Большая часть того, что произошло в следующие пару часов, была в бессвязном тумане. Мы решили выключить фильм – отчасти потому, что Хомяк все время гоготал и выкрикивал «Ну, бляха-муха!», но главная причина была в другом: в таком состоянии сидеть и пялиться в телевизор? Это же скука смертная!
Мы с Салли тоже приложились к вину – меньше, чем Хомяк, но достаточно, чтобы слегка одуреть. Салли поставила кассету «Лед Зеппелин» и прибавила громкость.
В какой-то момент Хомяк выскользнул из дома, прихватив у Салли сигарету и зажигалку. Мы застукали его только потому, что он так раскашлялся, что даже перекрыл музыку.
Салли щелкнула выключателем на крыльце – и в свете белого сияния Хомяк был пойман с поличным. Согнувшись пополам, он пытался харкнуть, держа сигарету подальше от себя, будто надеялся, что кто-то ее у него возьмет.

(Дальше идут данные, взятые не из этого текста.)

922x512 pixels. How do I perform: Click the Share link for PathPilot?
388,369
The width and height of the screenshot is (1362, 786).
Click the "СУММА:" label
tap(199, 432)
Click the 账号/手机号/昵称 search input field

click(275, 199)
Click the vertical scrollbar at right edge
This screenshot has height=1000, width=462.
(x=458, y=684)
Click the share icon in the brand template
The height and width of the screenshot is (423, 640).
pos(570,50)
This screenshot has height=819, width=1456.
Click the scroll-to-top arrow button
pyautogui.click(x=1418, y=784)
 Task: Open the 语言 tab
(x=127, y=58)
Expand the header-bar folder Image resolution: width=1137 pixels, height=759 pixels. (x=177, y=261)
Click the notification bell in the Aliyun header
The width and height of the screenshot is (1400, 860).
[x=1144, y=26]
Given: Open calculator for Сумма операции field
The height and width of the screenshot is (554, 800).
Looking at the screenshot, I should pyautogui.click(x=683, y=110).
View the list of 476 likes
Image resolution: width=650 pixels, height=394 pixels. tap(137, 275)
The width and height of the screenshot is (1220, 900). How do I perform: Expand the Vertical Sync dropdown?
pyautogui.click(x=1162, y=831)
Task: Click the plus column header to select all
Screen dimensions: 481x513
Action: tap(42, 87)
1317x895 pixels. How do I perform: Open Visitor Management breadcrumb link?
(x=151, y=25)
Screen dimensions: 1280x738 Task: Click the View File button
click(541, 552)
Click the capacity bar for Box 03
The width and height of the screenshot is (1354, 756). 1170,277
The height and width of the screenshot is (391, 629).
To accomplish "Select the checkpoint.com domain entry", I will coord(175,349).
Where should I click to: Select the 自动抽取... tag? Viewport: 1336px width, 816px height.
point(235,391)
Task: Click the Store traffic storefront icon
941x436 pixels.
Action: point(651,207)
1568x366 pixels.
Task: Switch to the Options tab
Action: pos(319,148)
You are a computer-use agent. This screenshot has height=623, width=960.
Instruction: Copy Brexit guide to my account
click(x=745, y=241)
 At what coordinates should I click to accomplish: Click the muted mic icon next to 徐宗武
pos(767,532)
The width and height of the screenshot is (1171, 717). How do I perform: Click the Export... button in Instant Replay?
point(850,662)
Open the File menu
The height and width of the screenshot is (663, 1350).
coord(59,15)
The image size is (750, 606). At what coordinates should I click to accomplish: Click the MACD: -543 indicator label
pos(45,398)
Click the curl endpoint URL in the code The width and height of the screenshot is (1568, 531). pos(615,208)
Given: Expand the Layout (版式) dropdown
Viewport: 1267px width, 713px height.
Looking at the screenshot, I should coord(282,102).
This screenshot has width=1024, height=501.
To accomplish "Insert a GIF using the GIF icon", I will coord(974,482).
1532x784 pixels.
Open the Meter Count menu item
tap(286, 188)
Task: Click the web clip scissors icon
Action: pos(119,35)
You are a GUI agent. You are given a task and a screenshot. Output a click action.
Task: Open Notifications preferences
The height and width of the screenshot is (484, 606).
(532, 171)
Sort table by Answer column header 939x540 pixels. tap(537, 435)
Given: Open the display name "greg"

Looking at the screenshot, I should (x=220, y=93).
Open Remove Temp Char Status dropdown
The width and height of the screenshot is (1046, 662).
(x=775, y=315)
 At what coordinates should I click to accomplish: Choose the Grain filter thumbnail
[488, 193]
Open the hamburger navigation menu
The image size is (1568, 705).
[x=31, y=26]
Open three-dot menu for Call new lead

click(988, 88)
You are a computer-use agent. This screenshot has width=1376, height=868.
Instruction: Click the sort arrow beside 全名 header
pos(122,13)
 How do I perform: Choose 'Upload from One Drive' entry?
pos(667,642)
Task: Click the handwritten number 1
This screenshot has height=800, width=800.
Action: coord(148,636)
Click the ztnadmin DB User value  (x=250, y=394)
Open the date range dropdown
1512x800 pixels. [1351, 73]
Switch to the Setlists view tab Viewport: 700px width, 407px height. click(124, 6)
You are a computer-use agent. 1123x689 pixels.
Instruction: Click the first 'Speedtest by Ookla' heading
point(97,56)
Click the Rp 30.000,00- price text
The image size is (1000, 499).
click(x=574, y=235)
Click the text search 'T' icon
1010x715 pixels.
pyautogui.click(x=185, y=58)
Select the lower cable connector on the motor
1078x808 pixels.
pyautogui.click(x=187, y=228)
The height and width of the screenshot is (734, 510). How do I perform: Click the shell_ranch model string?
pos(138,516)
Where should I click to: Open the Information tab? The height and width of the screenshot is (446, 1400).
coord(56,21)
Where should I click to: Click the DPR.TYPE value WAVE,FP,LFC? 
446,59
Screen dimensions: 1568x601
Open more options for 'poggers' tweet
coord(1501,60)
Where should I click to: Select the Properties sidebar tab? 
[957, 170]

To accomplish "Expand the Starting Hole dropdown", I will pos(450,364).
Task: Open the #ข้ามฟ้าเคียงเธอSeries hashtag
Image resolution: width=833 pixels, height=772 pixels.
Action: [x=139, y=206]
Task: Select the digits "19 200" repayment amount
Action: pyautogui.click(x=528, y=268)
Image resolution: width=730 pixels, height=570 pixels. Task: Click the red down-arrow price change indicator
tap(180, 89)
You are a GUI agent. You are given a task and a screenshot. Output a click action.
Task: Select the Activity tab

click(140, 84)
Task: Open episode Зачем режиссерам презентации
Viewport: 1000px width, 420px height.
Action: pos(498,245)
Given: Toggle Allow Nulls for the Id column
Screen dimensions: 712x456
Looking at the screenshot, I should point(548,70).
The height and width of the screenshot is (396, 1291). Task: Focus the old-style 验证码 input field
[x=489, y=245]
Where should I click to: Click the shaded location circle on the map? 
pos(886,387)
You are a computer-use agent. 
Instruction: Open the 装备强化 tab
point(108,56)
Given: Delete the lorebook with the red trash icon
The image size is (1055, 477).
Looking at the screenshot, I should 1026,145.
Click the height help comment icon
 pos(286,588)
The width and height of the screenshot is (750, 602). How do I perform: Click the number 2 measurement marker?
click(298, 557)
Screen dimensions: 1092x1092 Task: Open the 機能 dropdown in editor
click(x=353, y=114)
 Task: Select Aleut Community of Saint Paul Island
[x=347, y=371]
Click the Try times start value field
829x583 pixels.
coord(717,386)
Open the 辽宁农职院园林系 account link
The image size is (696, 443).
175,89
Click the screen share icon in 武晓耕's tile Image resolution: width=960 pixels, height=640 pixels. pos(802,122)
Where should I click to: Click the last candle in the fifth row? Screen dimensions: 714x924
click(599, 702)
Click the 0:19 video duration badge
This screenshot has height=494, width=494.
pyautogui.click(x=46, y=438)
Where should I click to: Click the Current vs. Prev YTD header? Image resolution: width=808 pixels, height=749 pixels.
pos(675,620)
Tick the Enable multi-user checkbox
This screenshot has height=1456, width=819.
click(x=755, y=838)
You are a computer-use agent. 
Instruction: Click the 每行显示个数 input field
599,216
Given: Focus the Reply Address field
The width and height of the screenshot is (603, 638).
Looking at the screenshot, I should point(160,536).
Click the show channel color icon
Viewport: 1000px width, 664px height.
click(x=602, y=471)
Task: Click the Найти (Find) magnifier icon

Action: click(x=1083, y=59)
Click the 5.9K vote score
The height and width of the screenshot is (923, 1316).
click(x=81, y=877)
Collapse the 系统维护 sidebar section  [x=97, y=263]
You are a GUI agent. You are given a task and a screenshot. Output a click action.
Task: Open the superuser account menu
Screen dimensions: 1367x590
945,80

Салли выхватила ее у него из пальцев, и он фыркнул:
– Сейчас блевану…
Что он и сделал – прямо в бассейн.
Это немного испортило нам веселье, потому что следующие десять минут мы с Салли пытались вытащить из бассейна как можно больше расплывавшейся по воде блевотины. Когда мы перестали отлавливать совсем уже мелкие кусочки и вернулись в дом, Хомяк в полной отключке лежал на ковре, раскинув руки. Салли перевернула аудиокассету на первую сторону, промотала до «Лестницы в небо». И предложила мне потанцевать. Я, конечно, согласился. Положил руки ей на бока, и мы начали медленно кружиться. В какой-то момент она взяла мои руки и переместила их ниже, к себе на бедра. Потом уткнула голову мне в грудь, и мой нос оказался в ее волосах. Их аромат напомнил мне ярмарку яблочного урожая, которую я никогда не пропускал.
Салли пробормотала:
– Ты знаешь, Бен, что ты очень красивый?
Я пробормотал в ответ:
– Это ты… ты очень красивая.
Мы двигались по кругу. Я изо всех сил старался не наступить ей на ногу. Мысли перепутались, но мне было хорошо, и хотелось, чтобы песня звучала и звучала.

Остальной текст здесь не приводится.